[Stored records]
◆ ◆ ◆

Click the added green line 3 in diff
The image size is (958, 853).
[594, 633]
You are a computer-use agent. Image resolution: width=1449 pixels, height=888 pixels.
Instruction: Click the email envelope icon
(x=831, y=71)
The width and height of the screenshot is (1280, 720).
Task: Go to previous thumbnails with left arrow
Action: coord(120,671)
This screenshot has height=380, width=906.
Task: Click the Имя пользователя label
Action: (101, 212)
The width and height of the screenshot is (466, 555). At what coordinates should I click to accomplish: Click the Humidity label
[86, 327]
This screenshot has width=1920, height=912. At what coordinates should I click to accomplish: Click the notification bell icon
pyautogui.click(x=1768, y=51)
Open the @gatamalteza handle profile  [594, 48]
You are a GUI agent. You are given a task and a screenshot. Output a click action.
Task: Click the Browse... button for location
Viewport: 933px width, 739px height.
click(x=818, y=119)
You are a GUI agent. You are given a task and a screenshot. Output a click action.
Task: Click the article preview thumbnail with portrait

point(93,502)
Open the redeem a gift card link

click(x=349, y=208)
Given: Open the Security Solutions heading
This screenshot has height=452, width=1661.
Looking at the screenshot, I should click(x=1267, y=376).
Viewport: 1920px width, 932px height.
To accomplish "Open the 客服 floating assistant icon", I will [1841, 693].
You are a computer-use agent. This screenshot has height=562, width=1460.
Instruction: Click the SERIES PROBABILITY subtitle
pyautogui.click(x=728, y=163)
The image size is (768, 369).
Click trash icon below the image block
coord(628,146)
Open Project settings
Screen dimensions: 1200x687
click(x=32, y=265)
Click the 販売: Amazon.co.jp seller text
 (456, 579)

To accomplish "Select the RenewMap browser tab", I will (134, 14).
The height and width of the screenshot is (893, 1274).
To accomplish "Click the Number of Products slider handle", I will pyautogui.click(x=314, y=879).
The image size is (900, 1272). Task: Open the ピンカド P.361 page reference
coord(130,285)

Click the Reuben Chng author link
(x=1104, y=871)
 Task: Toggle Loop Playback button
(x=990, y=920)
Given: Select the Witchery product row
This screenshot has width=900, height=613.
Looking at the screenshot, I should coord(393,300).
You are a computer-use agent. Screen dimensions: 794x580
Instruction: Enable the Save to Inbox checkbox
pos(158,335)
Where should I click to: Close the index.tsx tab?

◆ ◆ ◆

Copy the data above. Keep each line exact.

Click the added green line 3 in diff
The image size is (958, 853).
[594, 633]
You are a computer-use agent. Image resolution: width=1449 pixels, height=888 pixels.
Instruction: Click the email envelope icon
(x=831, y=71)
The width and height of the screenshot is (1280, 720).
Task: Go to previous thumbnails with left arrow
Action: coord(120,671)
This screenshot has height=380, width=906.
Task: Click the Имя пользователя label
Action: (101, 212)
The width and height of the screenshot is (466, 555). At what coordinates should I click to accomplish: Click the Humidity label
[86, 327]
This screenshot has width=1920, height=912. At what coordinates should I click to accomplish: Click the notification bell icon
pyautogui.click(x=1768, y=51)
Open the @gatamalteza handle profile  [594, 48]
You are a GUI agent. You are given a task and a screenshot. Output a click action.
Task: Click the Browse... button for location
Viewport: 933px width, 739px height.
click(x=818, y=119)
You are a GUI agent. You are given a task and a screenshot. Output a click action.
Task: Click the article preview thumbnail with portrait

point(93,502)
Open the redeem a gift card link

click(x=349, y=208)
Given: Open the Security Solutions heading
This screenshot has height=452, width=1661.
Looking at the screenshot, I should click(x=1267, y=376).
Viewport: 1920px width, 932px height.
To accomplish "Open the 客服 floating assistant icon", I will [1841, 693].
You are a computer-use agent. This screenshot has height=562, width=1460.
Instruction: Click the SERIES PROBABILITY subtitle
pyautogui.click(x=728, y=163)
The image size is (768, 369).
Click trash icon below the image block
coord(628,146)
Open Project settings
Screen dimensions: 1200x687
click(x=32, y=265)
Click the 販売: Amazon.co.jp seller text
 (456, 579)

To accomplish "Select the RenewMap browser tab", I will (134, 14).
The height and width of the screenshot is (893, 1274).
To accomplish "Click the Number of Products slider handle", I will pyautogui.click(x=314, y=879).
The image size is (900, 1272). Task: Open the ピンカド P.361 page reference
coord(130,285)

Click the Reuben Chng author link
(x=1104, y=871)
 Task: Toggle Loop Playback button
(x=990, y=920)
Given: Select the Witchery product row
This screenshot has width=900, height=613.
Looking at the screenshot, I should coord(393,300).
You are a computer-use agent. Screen dimensions: 794x580
Instruction: Enable the Save to Inbox checkbox
pos(158,335)
Where should I click to: Close the index.tsx tab?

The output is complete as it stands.